Depending on the longitude, on occasions the first radio watch of the day would be 0600 to 0800 ship's time. I would come down from the radio room about five or so minutes after 0800 and strip ready for my second shower of the day, to be cool and clean to go down to the saloon for breakfast. When I got back from the shower (no en-suite on that ship!) I would find a clean set of whites laid out on my bunk (epaulettes changed over from the shirt that I had just taken off) and my shoes, freshly whitened, on the deck alongside the bunk. Only necessary to 'crack' the legs of the shorts open (topass did love the starch) before getting dressed and heading off for a meal.


----------



## Robinj (Jul 20, 2005)

Looks as though I got out at the right time. Must admit I did nothing when in port except get pissed, laze around and sightsee mainly pubs and bars. great life if only I could do it now.
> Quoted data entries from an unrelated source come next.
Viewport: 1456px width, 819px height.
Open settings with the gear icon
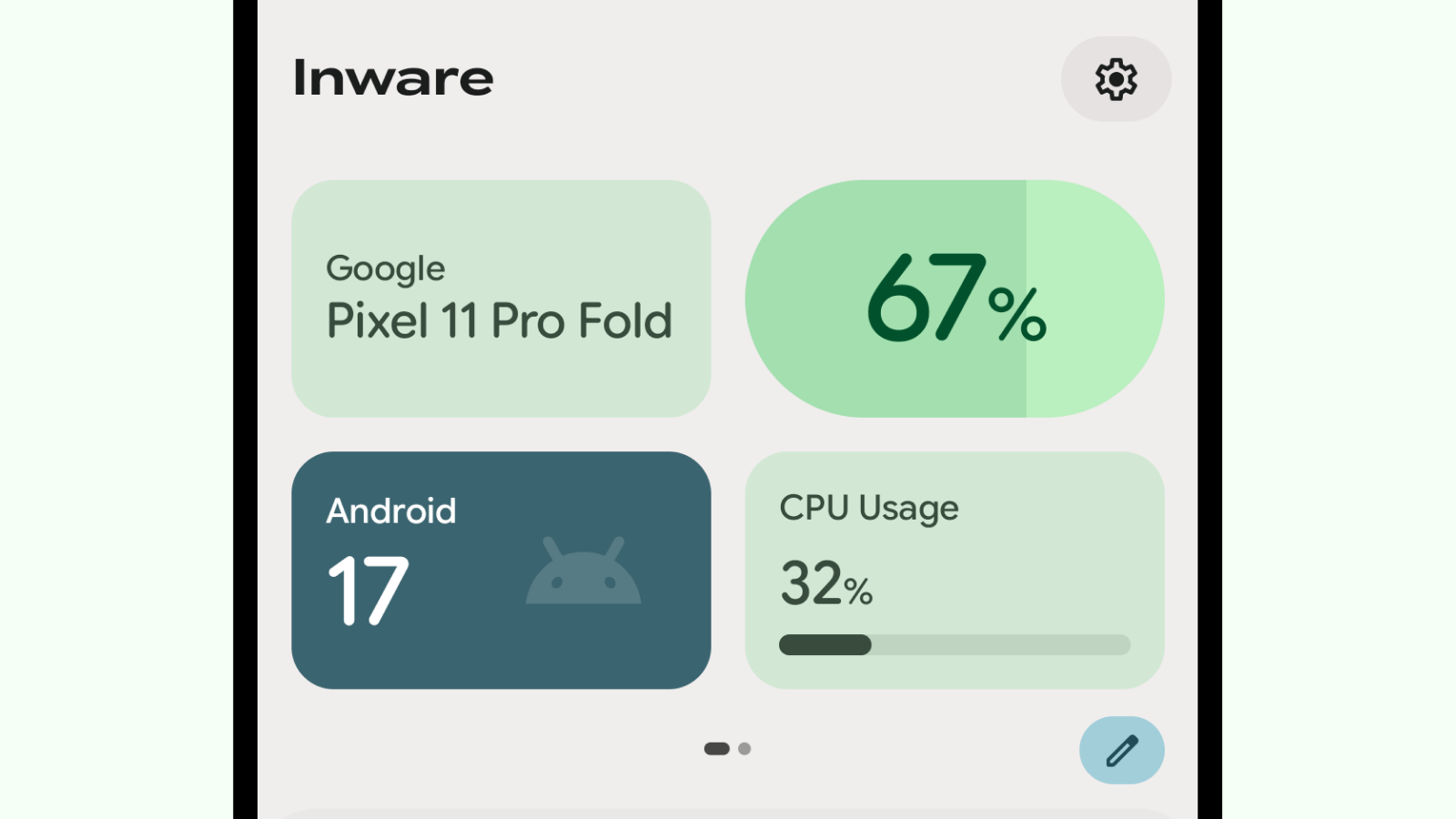pyautogui.click(x=1116, y=79)
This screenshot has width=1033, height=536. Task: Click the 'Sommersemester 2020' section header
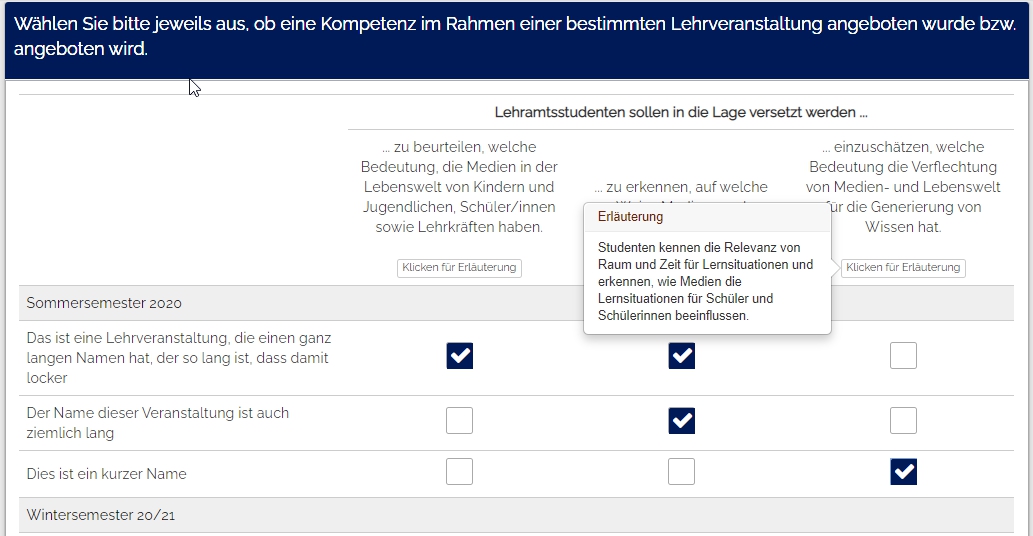[x=104, y=303]
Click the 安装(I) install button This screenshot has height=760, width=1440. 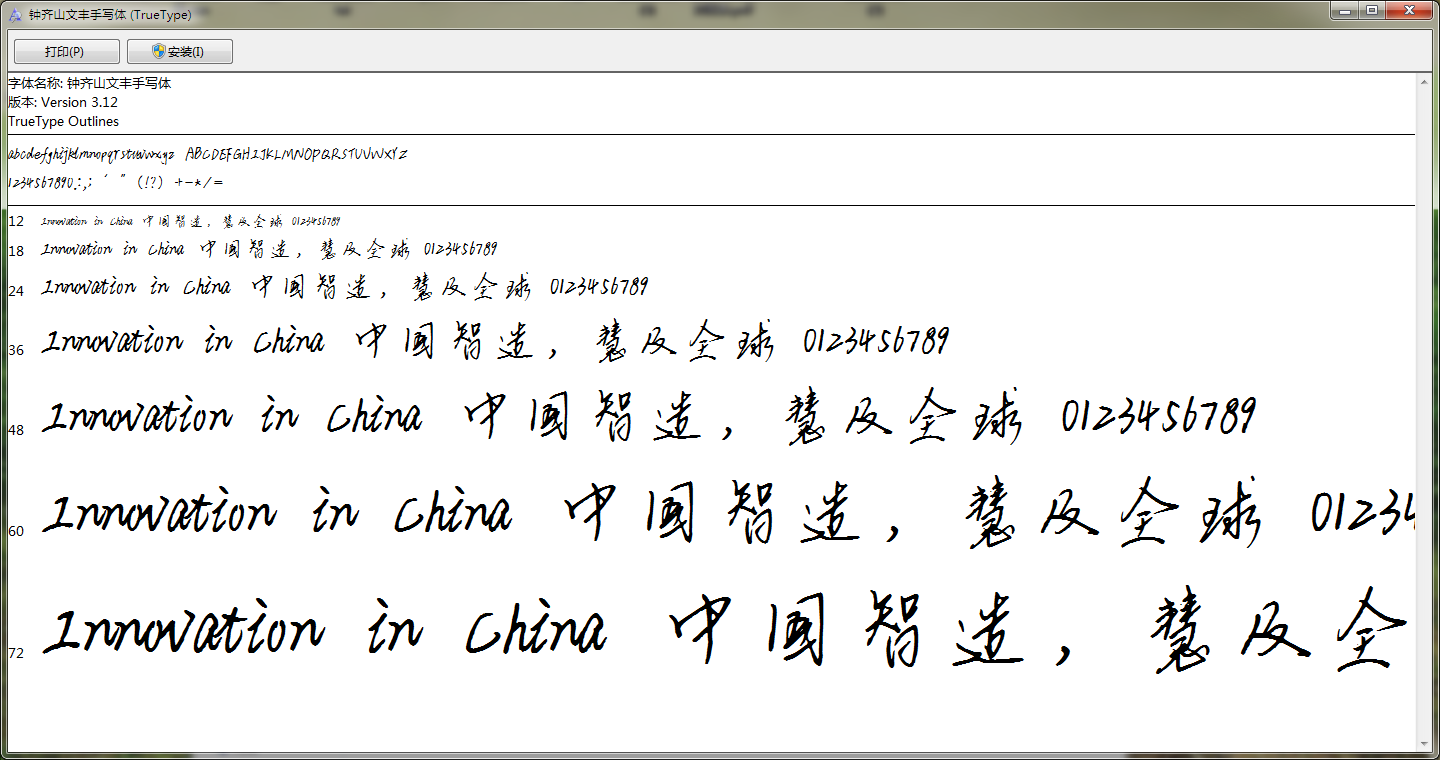coord(180,52)
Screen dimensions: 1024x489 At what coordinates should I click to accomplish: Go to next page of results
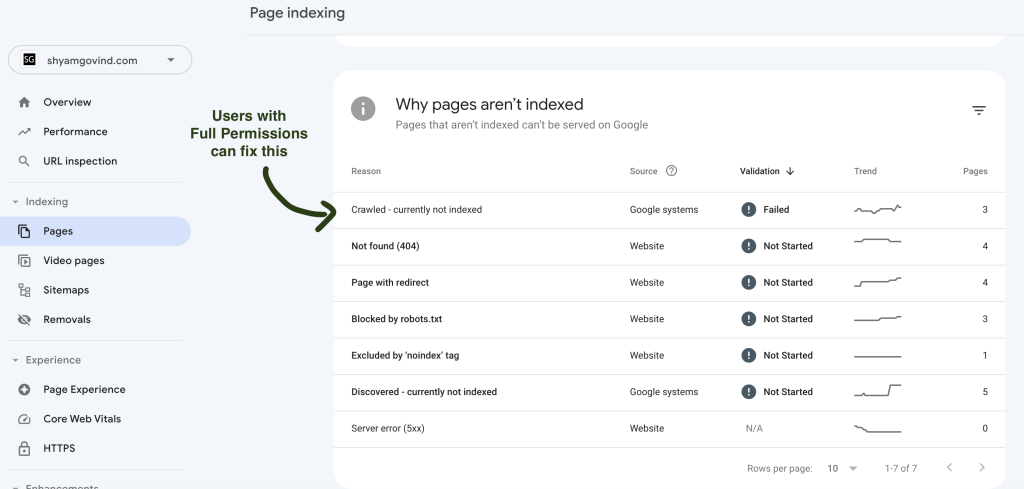[982, 468]
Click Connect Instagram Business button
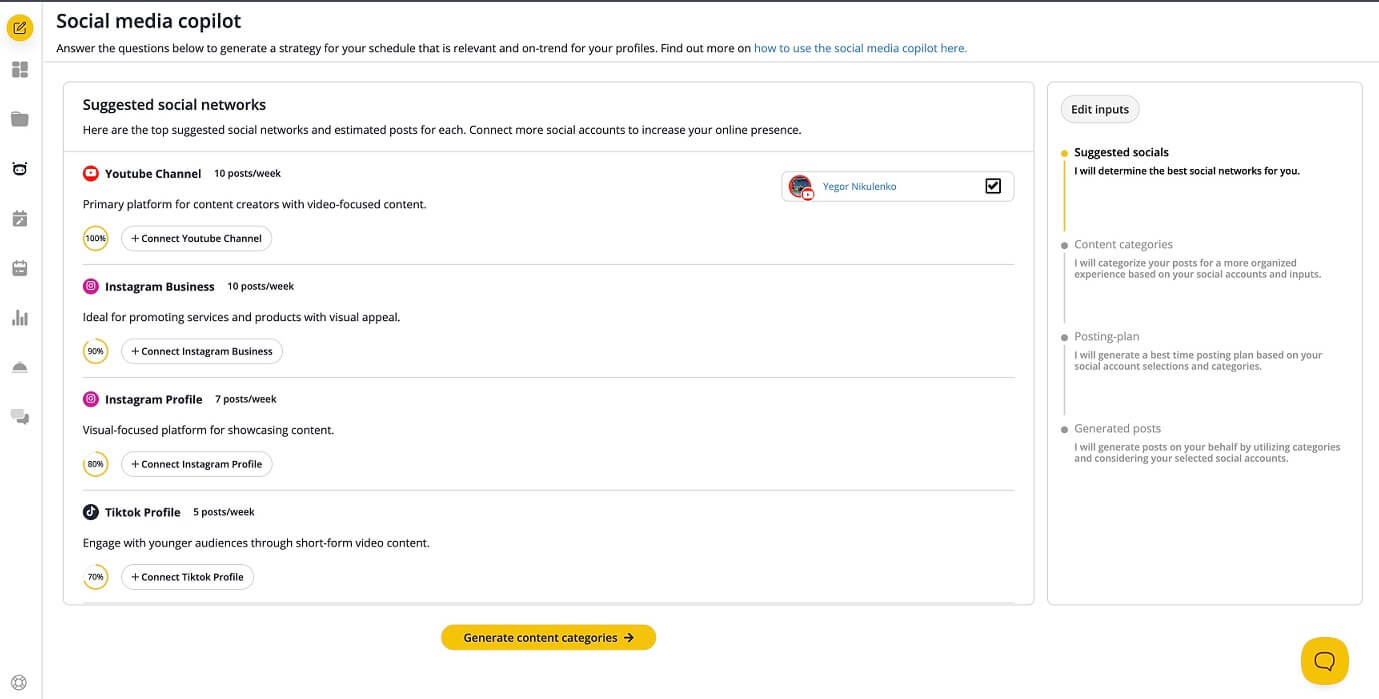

The boss won't let me get away with it.(Pint) (Pint)


----------



## Shipbuilder (Jun 30, 2005)

R/Os day out, Cape Town 1968 (S.A. ORANJE).
Left to right: Carol Pringle (purserette), myself (3rd R/O), Judy Nelson (Children's Hostess), Andy Vost (4th R/O), Roy Mercer (2nd R/O)

The chief (Bill Eckersley) is not in this picture because we persuaded him to do the "day aboard!"

Bob


----------